Self-Driving Cars: Where Are They Right Now?

When some people think of “self-driving cars,” they probably imagine a car that seems to completely have a “brain” of its own; a car that can safely drive without any human intervention at all; a car that is able to think and solve problems on its own; a car that can successfully recognize any object it comes across on the road. But many of these same people might also conclude that such cars—for legal or practical reasons—will never be commonplace, street legal and safe. However, there are indeed a number of companies currently investing a lot of money in self-driving car technology, and they appear to have very ambitious aims as far as how truly self-driving such cars will be. Uber just hired a large team of talent from a robotics lab at Carnegie Mellon.
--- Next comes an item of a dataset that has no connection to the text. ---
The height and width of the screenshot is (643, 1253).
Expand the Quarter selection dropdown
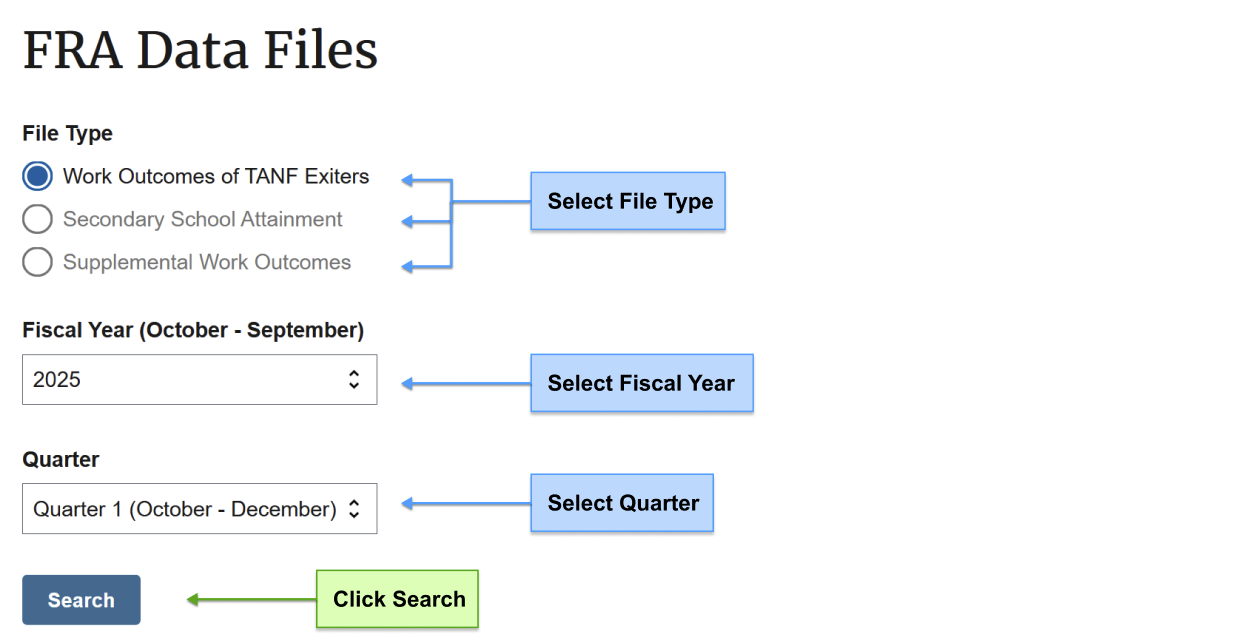tap(200, 509)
The Chinese company Baidu—as well as many other big-name auto manufacturers and tech companies, including Tesla, Google, and Ford—has applied for permits from the California Department of Motor Vehicles to test its self-driving cars, and has hired a large team of engineers to work in Silicon Valley. GM has just partnered with, and is investing $500 million in, the driving service company Lyft. Make no mistake, many companies are racing to be first and best in autonomous self-driving cars.

How Autonomous Are We Talking?

True self-driving cars are not automated but operated entirely by the computer system within the car itself. They are able to learn from experience. This is why companies developing this technology have applied for permits (in certain places such as California where they have been able to) in order to have their cars log as many driving hours as possible. This artificial intelligence uses several different kinds of sensory related technologies and very sophisticated computer algorithms and hardware. However, all of these cars, once legally permitted on the road, will still allow the driver to take control of the vehicle if necessary, for obvious safety reasons.

How Will People React to Self-Driving Cars?

One ambitious company plans to make self-driving cars less frightening to pedestrians through signals (visual or auditory) made by the car; for example, what it is about to do next, is implement a system that would enable the car to show, in a friendly way, that it sees a nearby pedestrian and indicate whether it is safe for the pedestrian to cross the road. Emoticons might be employed too!

What Are the Potential Benefits of Self-Driving Cars?

Firstly, lives saved from human error. Think for a moment about all of the distracted, fatigued, rushed and stressed-out drivers who are on the road at any one time. The number of people who die each year on the road in the United States alone is comparable to the immediate deaths from the Hiroshima bombing. How wonderful it would be to save so many lives.

Another benefit is much reduced traffic congestion. Self-driving cars would be more efficient and more perfect in keeping traffic moving along. Look here for a visual depiction of why.

How about less stress from driving? What if the physical/emotional toll of rush-hour commutes were eliminated from our lives? One could read a book or watch a movie in their self-driven car, or even take a nap. Rush-hour traffic would not be filled with a cacophony of car honks anymore.

And what about the economic effects of self-driving cars? Think of all the money saved from fewer accidents on the road. Think of employees not wasting mental effort and energy on commutes. Think of the gas saved by more efficient driving. Think of more shopping or working via more freedom of mobility for all. A 2013 report by Morgan Stanley predicts $5.6 trillion saved around the globe annually.

At this point, the future seems bright for self-driving cars. The technology will obviously have to be vigorously regulated. And it will take some getting used to for everyone. But if you have ever used Uber or Lyft at the push of a button, and dealt with a nice, prompt and polite driver in what was a seamless experience, it probably would not be too much of a stretch to envision a world full of self-driving cars. It is amazing how quickly people will adapt to convenience after getting a taste of it.